Em momentos distintos, na plateia e também no palco, a vice-presidente do Sindicato Rural de Não-Me-Toque, Teodora Berta Souilljee Lutkemeyer, foi absorver novos conhecimentos mas também transmitir sua experiência para as demais participantes.

Teodora ajudou na reativação da Comissão Estadual das Mulheres do Agro da Federação da Agricultura do Rio Grande do Sul (Farsul), resgatando e reconectando outras estruturas de grupos femininos do setor no interior do Estado. Segundo ela, em 2025, quatro eixos de atuação estão sendo trabalhados: o fortalecimento da própria comissão estadual, a sustentabilidade sindical, ações para a educação e apoio e orientação às comissões sindicais.

“O nosso trabalho é muito na questão de tornar a mulher visível. Porque ela sempre trabalhou mas, vamos dizer, de uma certa forma anulada. E, hoje, não. Hoje, ela tem bloco de produtor”, exclamou, referindo-se ao conjunto de documentos fiscais utilizado para registro de venda de produtos agrícolas e comprovação de atividade no ramo antes dominado pelos homens.

Para Teodora, um dos fatores que contribuem para os indicadores brasileiros não refletirem a real presença da mulher na propriedade rural é justamente pelo fato da mesma não assumir a posição de produtora rural perante a sociedade, apesar de seu desempenho como tal na vida prática.

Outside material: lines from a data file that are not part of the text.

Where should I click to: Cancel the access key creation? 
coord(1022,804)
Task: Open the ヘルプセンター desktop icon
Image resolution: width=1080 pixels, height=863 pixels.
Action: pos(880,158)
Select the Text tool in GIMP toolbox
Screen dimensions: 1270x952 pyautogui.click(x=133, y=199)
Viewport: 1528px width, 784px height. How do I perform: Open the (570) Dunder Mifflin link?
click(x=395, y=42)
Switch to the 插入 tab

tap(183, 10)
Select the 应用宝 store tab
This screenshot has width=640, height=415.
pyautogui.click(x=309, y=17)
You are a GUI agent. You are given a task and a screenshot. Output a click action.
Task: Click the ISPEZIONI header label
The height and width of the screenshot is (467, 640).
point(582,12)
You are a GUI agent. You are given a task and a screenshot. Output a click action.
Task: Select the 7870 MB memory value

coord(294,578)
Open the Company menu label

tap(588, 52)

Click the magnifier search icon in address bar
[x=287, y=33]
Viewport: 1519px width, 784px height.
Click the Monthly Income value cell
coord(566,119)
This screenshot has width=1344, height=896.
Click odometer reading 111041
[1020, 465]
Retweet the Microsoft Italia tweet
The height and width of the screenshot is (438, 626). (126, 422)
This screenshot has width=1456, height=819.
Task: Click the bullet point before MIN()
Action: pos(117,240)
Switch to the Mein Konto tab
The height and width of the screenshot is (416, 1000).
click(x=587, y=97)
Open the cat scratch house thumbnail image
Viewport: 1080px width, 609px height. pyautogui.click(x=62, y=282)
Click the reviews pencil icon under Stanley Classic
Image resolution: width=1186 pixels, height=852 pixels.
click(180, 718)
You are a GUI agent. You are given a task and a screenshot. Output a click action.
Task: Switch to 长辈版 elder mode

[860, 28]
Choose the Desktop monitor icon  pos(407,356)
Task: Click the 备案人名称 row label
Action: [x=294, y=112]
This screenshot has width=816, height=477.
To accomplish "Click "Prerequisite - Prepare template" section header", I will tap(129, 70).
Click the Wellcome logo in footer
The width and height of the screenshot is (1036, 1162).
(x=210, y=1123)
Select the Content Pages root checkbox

“Quando eu vou em uma loja fazer um cadastro para comprar uma roupa qual é a minha profissão? Do lar? Se eu estou na propriedade, sou agricultora, sou produtora rural. É só assumir de forma efetiva essa posição”, exemplificou, com orgulho.

No evento, Teodora ministrou palestra sobre a iniciativa e organização de sociedade civil sem fins lucrativos “De Olho no Material Escolar”, que surgiu em 2021, na pandemia da Covid-19. A entidade tem entre seus objetivos combater a desinformação sobre o setor agropecuário nos materiais educativos utilizados nas escolas do Brasil uma vez que o setor primário representa um terço do Produto Interno Nacional (PIB).

Stéphanie Gobato - Presidente da Comissão Nacional de Mulheres do Agro no 2º Fórum Lideranças Feminina Sindical Rural em Brasília, 07 de agosto de 2025. | Foto: Wenderson Araujo / Trilux / CNA / Divulgação / CP

A presidente da Comissão Nacional de Mulheres do Agro, Stéphanie Gobato, acrescenta que o encontro em Brasília tem entre seus propósitos ampliar a voz feminina na defesa dos direitos das produtoras rurais. Ela observa que a participação das mulheres no campo, como proprietárias, não só como trabalhadoras, vem aumentando em sindicatos e federações.

“Vemos esse crescimento dentro da porteira, com as mulheres cada vez mais assumindo esses papéis de gestoras e líderes nos seus negócios. E, agora, é um chamado a mais que fazemos para que estejam dentro de um sistema sindical rural patronal representando seus interesses”, ressaltou.

Para Stéphanie, as mulheres têm uma capacidade muito destacada de mobilização e essa é uma das suas ferramentas principais. “Quando uma mulher está numa posição, ela atrai outras que também se inspiram. A liderança é inspiradora, é empreendedora”, sublinhou ela.

De acordo com a dirigente, o o perfil das produtoras rurais no Brasil, com base no último censo, datado de 2017, está muito desatualizado quanto ao envolvimento feminino dentro da porteira e também de sua participação ativa em posições de representação na propriedade e fora dela.

Stéphanie acrescenta que a Comissão Nacional de Mulheres do Agro foi lançada em 2023 e que, naquela ocasião, apenas três estados atuavam juntamente com federações de ações específicas para as produtoras rurais. “Atualmente, com nossas representantes distribuídas no país, estamos quase em todos os estados e as federações estão realizando ações cada vez mais voltadas, justamente, para (incentivar) as mulheres para o empreendedorismo e a liderança”, finalizou.